• [Work request] Each line that includes "lightning" must be copied from the records.

• [Provided records]
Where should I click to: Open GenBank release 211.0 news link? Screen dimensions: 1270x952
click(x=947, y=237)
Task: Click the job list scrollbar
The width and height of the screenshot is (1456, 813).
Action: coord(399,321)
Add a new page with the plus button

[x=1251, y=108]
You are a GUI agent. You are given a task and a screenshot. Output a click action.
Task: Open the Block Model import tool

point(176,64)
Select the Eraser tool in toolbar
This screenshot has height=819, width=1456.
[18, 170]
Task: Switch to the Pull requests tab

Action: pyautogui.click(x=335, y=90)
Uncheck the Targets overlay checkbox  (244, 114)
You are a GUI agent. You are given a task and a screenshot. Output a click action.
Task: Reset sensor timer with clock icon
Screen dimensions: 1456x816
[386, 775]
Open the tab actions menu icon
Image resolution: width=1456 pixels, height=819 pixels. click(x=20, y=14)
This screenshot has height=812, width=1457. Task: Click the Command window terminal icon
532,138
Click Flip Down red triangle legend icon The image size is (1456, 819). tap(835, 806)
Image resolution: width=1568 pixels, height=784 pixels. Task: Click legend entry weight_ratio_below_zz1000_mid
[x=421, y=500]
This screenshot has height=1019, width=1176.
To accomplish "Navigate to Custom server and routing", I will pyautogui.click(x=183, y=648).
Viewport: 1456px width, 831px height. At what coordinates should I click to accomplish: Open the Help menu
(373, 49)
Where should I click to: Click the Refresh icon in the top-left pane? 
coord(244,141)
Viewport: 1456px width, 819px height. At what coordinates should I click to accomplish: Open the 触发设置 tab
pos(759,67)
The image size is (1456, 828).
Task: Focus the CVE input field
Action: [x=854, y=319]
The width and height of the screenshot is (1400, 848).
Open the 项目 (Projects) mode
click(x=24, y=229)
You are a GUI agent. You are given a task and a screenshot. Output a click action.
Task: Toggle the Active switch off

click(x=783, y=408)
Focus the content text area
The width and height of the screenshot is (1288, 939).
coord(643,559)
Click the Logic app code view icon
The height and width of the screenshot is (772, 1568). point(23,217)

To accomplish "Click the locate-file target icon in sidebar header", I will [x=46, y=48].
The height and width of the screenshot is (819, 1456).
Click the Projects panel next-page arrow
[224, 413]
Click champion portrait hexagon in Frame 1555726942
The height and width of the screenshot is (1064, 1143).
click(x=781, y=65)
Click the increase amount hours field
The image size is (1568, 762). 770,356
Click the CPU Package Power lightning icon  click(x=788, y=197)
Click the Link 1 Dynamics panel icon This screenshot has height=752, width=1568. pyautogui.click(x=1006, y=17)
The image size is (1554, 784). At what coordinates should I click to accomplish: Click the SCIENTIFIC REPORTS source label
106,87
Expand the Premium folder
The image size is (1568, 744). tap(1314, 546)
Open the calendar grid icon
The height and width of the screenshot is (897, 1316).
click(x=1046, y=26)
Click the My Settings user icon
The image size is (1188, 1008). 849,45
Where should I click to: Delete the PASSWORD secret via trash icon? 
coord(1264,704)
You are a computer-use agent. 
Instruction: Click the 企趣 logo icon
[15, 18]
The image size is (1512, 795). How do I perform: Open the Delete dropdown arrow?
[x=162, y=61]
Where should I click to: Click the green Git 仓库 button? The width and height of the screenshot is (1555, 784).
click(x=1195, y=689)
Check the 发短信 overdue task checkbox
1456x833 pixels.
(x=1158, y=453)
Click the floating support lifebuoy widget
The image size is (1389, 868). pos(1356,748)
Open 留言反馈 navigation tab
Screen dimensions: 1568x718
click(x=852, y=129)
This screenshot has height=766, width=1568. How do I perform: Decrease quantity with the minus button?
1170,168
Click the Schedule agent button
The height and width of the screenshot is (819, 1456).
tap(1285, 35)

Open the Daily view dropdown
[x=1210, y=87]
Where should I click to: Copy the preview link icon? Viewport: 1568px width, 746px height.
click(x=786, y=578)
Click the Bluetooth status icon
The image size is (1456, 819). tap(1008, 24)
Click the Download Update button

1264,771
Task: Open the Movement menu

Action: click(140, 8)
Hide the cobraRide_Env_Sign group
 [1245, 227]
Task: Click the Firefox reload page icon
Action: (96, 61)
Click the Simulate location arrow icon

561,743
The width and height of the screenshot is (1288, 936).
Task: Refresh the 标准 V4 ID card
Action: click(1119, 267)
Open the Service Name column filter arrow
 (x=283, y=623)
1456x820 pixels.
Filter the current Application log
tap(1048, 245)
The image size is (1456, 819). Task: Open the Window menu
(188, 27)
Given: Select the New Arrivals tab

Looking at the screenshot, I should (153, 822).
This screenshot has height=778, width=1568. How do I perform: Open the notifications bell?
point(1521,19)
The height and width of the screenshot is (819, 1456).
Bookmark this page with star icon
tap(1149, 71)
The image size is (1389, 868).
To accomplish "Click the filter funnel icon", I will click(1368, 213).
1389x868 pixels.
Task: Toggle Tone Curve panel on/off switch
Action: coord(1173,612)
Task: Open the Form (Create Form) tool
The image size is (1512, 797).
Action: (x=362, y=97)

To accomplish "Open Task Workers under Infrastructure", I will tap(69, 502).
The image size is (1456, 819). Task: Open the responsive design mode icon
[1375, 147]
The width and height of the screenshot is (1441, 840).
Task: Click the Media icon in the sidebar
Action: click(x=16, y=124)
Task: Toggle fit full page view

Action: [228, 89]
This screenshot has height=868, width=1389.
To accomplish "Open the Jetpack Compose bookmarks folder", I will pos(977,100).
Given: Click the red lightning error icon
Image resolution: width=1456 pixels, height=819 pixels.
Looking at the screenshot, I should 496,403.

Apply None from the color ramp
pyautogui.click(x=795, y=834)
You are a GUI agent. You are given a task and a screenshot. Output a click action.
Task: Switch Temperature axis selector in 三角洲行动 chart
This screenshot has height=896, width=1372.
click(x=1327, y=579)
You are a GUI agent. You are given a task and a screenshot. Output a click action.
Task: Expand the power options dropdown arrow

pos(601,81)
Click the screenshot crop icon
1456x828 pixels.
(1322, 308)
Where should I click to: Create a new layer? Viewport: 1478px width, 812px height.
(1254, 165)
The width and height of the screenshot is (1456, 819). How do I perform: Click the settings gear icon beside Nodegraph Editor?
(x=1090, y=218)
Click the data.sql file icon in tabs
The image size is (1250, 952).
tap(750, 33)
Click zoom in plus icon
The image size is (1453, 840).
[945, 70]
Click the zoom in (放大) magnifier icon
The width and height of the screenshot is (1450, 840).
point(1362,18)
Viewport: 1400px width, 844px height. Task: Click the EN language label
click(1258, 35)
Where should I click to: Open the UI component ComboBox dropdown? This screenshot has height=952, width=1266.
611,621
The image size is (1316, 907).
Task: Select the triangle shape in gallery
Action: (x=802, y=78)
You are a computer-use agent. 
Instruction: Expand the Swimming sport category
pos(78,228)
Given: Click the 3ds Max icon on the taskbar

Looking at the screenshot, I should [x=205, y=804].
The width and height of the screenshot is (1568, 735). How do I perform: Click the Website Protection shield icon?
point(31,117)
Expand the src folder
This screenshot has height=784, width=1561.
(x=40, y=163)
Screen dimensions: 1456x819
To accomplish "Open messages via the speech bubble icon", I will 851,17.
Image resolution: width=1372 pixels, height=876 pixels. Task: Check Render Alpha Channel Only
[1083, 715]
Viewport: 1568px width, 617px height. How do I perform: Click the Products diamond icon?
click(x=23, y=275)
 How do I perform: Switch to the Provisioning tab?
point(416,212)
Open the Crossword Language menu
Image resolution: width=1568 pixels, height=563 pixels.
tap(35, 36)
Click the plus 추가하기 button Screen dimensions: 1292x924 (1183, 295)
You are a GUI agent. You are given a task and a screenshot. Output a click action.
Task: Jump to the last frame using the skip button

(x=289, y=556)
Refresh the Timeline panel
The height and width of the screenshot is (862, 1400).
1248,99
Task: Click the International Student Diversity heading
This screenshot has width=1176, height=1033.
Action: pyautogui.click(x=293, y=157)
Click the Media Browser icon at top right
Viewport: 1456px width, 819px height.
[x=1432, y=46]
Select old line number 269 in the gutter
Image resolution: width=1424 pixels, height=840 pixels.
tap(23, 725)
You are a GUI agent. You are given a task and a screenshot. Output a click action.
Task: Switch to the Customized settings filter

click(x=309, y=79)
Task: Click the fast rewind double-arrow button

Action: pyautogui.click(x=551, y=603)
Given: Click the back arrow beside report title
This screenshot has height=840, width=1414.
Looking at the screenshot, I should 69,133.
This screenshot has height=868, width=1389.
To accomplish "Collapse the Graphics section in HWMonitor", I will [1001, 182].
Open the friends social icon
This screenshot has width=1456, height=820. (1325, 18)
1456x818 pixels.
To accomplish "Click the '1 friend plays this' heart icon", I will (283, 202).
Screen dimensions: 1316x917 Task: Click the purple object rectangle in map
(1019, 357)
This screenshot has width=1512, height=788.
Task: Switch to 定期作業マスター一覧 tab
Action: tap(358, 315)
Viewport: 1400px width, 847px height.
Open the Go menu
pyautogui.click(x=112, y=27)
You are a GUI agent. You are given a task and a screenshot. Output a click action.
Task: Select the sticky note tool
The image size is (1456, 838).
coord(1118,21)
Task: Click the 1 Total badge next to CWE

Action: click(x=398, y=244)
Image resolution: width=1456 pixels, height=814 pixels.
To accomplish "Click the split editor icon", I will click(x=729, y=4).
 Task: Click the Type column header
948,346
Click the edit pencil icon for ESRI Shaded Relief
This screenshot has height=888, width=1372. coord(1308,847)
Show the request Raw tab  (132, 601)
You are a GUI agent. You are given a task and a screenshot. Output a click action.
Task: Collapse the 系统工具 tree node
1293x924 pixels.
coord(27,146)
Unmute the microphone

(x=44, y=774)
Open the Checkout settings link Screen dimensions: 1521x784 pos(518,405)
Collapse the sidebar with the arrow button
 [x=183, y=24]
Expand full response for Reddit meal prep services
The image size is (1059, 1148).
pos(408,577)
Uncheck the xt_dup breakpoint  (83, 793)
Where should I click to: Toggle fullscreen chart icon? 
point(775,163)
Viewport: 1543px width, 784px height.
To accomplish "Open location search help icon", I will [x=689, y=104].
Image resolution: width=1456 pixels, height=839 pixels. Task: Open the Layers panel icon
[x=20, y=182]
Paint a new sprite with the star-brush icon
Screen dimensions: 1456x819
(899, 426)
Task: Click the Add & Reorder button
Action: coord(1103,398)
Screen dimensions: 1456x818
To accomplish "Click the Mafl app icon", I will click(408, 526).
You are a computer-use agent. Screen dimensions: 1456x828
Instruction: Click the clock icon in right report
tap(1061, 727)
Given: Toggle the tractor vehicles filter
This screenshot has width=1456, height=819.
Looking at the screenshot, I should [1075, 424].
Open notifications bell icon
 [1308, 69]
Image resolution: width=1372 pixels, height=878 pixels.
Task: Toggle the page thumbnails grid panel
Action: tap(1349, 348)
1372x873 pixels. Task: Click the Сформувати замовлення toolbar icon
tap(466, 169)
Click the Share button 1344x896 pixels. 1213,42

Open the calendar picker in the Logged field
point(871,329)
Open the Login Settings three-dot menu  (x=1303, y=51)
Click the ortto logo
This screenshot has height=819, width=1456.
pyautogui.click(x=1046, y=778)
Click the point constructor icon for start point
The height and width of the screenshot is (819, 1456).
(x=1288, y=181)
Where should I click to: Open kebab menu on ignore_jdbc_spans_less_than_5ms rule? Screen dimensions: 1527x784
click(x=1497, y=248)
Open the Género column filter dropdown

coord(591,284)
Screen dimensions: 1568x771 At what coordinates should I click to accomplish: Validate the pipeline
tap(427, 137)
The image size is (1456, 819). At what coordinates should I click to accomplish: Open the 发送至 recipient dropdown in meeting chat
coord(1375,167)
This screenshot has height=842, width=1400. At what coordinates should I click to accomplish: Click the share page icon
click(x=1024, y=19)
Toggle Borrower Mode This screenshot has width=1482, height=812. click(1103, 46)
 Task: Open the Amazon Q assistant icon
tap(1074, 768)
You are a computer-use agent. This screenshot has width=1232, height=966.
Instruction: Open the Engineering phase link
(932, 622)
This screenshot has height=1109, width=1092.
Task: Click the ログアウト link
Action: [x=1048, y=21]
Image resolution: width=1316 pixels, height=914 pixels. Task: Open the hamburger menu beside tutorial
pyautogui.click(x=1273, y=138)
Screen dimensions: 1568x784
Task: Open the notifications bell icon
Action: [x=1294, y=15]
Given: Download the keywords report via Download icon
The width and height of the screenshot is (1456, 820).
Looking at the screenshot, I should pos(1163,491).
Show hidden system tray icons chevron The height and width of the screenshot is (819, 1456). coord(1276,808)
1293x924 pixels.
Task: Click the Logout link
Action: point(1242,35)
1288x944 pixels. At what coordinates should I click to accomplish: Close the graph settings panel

• [Solution]
Click the CPU Package Power lightning icon  click(x=788, y=197)
Given: Click the red lightning error icon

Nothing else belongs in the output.